Tarihçilerin işbirliği iyi bir fikirdir. Bu çalışma ile ilgilenen Azerbaycan tarihçileri de bulunuyor. Ben bizim tarihçileri mutlaka bir araya toplamaları, onların arasında bu çalışmayı iyi bilen kişileri seçmeleri gerektiği talimatını vereceğim. Gürcistan tarihçilerinin de bu çalışmaya katılmalarını sağlamak gerekir, çünkü onlar Kafkasya`yı daha iyi biliyorlar. Belki Rusya`dan da bazı tarihçiler katılabilir. Fakat biliyor musunuz, bazen onlar da tarafsız yaklaşım sergilemiyorlar. Biz bununla Sovyeler Birliği döneminde karşılaştık. Sovyetler Birliği döneminde biz hatta Güney Kafkasya`nın tarihini kaleme almak istiyorduk, Moskova`da üç cumhuriyetin tarihini yazmak istiyorlardı. Orada tarihçiler birbiriyle o kadar tartıştılar ki, bunu yapamadılar. Çünkü kimisi bir konsepti, diğeri ise başka bir konsepti destekliyordu. Pek çok kişi Ermenistan`ı destekliyordu. Fakat Gürcistan`da da bu konuyla ilgili iyi arşiv belgeleri bulunuyor ve aynı zamanda iyi tarihçiler de vardır. Bu nedenle de ben bu konuyu Cumhurbaşkanı Şevardnadze ile de konuşacağım, bizim tarihçilere talimatta bulunacağım, sizin tarihçilerle de siz kendiniz konuşursunuz, öyle bir grup hazılarız ki, görüşüp bu konuda bir uzlaşmaya varırlar. Konuşmak, söz söylemek, ortak bir görüşe varmak - tüm bunlar tamam. Fakat tarihi belgeler sunmak gerekir.

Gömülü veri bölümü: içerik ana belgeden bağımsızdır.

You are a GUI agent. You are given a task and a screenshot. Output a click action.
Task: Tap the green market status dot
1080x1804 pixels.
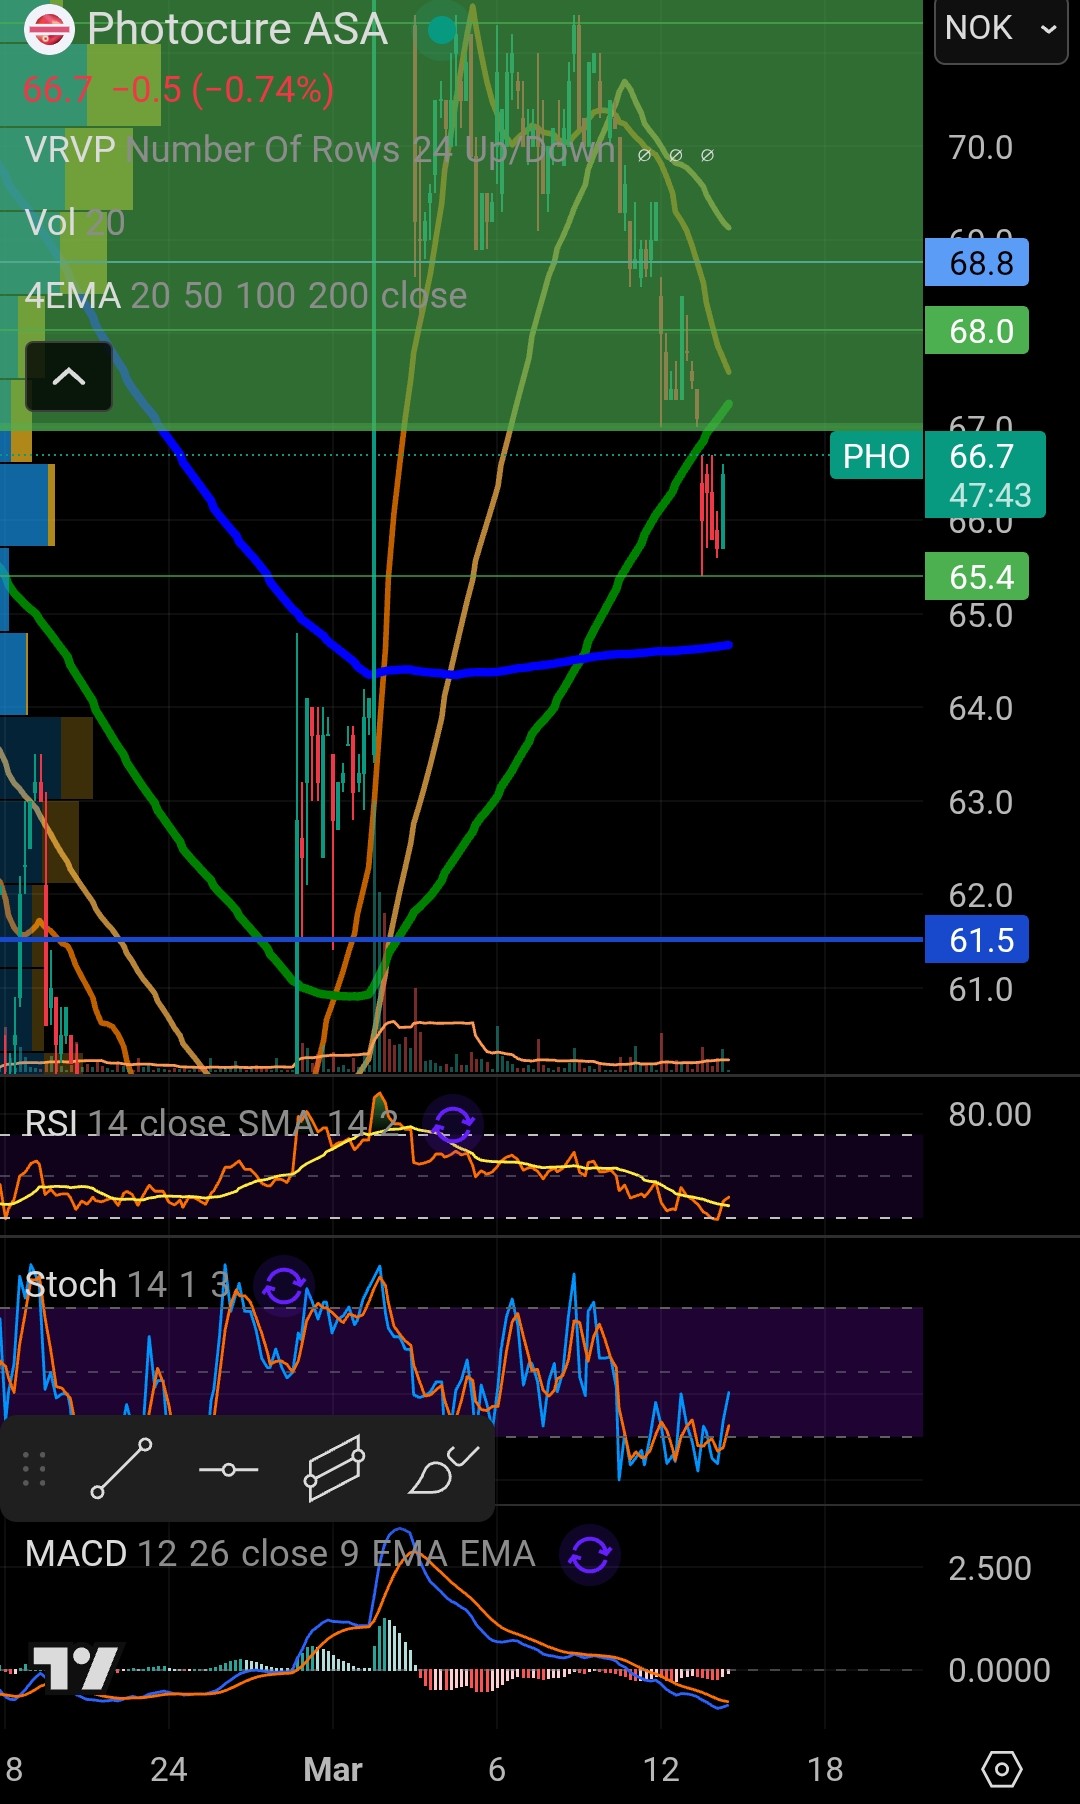(441, 30)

Parlamentolardaki komisyonlar arasında ilişkileri sağlamak doğru bir yoldur. Ben komisyon üyelerinin dört senedir görüşmediklerini bilmiyordum. Şimdi, Avrupa Konseyi`ne tam üye olduğumuz şu durumda Türkiye ve Azerbaycan milletvekilleri orada daha yoğun ilişkiler kuracaklar diye düşünüyorum. Ben demin söyledim ve bir kez daha tekrarlıyorum, oradaki Türkiye Büyükelçisi bu dört sene içinde bize çok büyük yardımda bulunmuştur, destek olmuştur. Biz ondan memnunuz. Fakat şimdi birlikte çalışmalıyız. Bu yüzden de bunu organize etmek, bir araya toplanmak gerekir. Tüm bunları düşünmek lâzım. Ben bizim Milli Meclis`ten bir ricada bulunurum, siz de onlarla bunu nasıl yapacağımızı, nerede buluşacaklarını konuşursunuz. Belki Türkiye`ye giderler, orada görüşürler ve detaylı görüşmeler yaparlar. Bu, hem de Uluslararası İlişkiler Komisyonu`nun Türkiye Büyük Millet Meclisi`ne ziyareti niteliğini taşıyacaktır. Bununla birlikte bu Konuyla ilgili bir takvim düzenlerler. Bu da iyi bir düşüncedir, bunu uygulamaya koymak gerekir.

"Azerbaycan" Gazetesi, 13 Şubat 2001 yılı.